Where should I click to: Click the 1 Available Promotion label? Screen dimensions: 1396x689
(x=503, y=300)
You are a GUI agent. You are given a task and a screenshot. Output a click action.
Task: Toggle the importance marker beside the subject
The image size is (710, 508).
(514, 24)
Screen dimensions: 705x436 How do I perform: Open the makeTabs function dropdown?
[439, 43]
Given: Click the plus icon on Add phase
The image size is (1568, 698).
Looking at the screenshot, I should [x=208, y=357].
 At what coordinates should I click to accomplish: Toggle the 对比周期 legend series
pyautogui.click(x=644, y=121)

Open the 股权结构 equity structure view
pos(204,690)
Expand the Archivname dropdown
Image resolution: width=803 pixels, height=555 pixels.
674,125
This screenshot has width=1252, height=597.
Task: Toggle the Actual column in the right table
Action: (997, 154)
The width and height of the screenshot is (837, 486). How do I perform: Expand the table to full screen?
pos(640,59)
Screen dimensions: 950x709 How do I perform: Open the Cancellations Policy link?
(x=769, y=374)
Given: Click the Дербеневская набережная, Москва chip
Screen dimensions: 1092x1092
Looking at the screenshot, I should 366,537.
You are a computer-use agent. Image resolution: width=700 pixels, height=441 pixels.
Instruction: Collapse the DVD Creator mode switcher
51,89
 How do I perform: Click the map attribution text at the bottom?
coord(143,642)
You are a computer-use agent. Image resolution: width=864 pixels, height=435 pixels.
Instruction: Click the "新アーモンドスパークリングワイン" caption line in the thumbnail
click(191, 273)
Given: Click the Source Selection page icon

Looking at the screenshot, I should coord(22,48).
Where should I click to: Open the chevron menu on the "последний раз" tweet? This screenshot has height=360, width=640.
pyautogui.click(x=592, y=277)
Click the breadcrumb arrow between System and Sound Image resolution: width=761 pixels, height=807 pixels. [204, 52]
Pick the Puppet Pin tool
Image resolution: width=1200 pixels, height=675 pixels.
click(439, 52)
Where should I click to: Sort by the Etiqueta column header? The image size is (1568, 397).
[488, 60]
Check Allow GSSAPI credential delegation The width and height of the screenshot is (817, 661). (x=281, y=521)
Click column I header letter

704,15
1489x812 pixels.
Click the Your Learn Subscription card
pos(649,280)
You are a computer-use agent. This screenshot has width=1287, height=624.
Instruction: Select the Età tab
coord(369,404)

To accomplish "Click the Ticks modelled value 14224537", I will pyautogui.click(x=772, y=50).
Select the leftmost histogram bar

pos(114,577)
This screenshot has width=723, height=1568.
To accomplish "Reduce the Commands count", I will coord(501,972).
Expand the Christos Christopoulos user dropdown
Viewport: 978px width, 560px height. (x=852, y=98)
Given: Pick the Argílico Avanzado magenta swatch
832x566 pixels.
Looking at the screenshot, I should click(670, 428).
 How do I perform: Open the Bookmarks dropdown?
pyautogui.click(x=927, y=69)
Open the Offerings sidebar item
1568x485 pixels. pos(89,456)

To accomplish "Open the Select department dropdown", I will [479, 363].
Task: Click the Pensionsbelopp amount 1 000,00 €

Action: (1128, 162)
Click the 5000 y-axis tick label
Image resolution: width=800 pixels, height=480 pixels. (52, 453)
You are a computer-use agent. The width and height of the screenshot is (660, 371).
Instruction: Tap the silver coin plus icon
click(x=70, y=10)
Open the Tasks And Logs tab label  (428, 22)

= = =

§ WHAT IS NEEDED
Every record above must appear again in the answer, unchanged.

§ RESULT BELOW
Where should I click to: Click the 1 Available Promotion label? Screen dimensions: 1396x689
(x=503, y=300)
You are a GUI agent. You are given a task and a screenshot. Output a click action.
Task: Toggle the importance marker beside the subject
The image size is (710, 508).
(514, 24)
Screen dimensions: 705x436 How do I perform: Open the makeTabs function dropdown?
[439, 43]
Given: Click the plus icon on Add phase
The image size is (1568, 698).
Looking at the screenshot, I should [x=208, y=357].
 At what coordinates should I click to accomplish: Toggle the 对比周期 legend series
pyautogui.click(x=644, y=121)

Open the 股权结构 equity structure view
pos(204,690)
Expand the Archivname dropdown
Image resolution: width=803 pixels, height=555 pixels.
674,125
This screenshot has width=1252, height=597.
Task: Toggle the Actual column in the right table
Action: (997, 154)
The width and height of the screenshot is (837, 486). How do I perform: Expand the table to full screen?
pos(640,59)
Screen dimensions: 950x709 How do I perform: Open the Cancellations Policy link?
(x=769, y=374)
Given: Click the Дербеневская набережная, Москва chip
Screen dimensions: 1092x1092
Looking at the screenshot, I should 366,537.
You are a computer-use agent. Image resolution: width=700 pixels, height=441 pixels.
Instruction: Collapse the DVD Creator mode switcher
51,89
 How do I perform: Click the map attribution text at the bottom?
coord(143,642)
You are a computer-use agent. Image resolution: width=864 pixels, height=435 pixels.
Instruction: Click the "新アーモンドスパークリングワイン" caption line in the thumbnail
click(191, 273)
Given: Click the Source Selection page icon

Looking at the screenshot, I should coord(22,48).
Where should I click to: Open the chevron menu on the "последний раз" tweet? This screenshot has height=360, width=640.
pyautogui.click(x=592, y=277)
Click the breadcrumb arrow between System and Sound Image resolution: width=761 pixels, height=807 pixels. [204, 52]
Pick the Puppet Pin tool
Image resolution: width=1200 pixels, height=675 pixels.
click(439, 52)
Where should I click to: Sort by the Etiqueta column header? The image size is (1568, 397).
[488, 60]
Check Allow GSSAPI credential delegation The width and height of the screenshot is (817, 661). (x=281, y=521)
Click column I header letter

704,15
1489x812 pixels.
Click the Your Learn Subscription card
pos(649,280)
You are a computer-use agent. This screenshot has width=1287, height=624.
Instruction: Select the Età tab
coord(369,404)

To accomplish "Click the Ticks modelled value 14224537", I will pyautogui.click(x=772, y=50).
Select the leftmost histogram bar

pos(114,577)
This screenshot has width=723, height=1568.
To accomplish "Reduce the Commands count", I will coord(501,972).
Expand the Christos Christopoulos user dropdown
Viewport: 978px width, 560px height. (x=852, y=98)
Given: Pick the Argílico Avanzado magenta swatch
832x566 pixels.
Looking at the screenshot, I should click(670, 428).
 How do I perform: Open the Bookmarks dropdown?
pyautogui.click(x=927, y=69)
Open the Offerings sidebar item
1568x485 pixels. pos(89,456)

To accomplish "Open the Select department dropdown", I will [479, 363].
Task: Click the Pensionsbelopp amount 1 000,00 €

Action: (1128, 162)
Click the 5000 y-axis tick label
Image resolution: width=800 pixels, height=480 pixels. (52, 453)
You are a computer-use agent. The width and height of the screenshot is (660, 371).
Instruction: Tap the silver coin plus icon
click(x=70, y=10)
Open the Tasks And Logs tab label  (428, 22)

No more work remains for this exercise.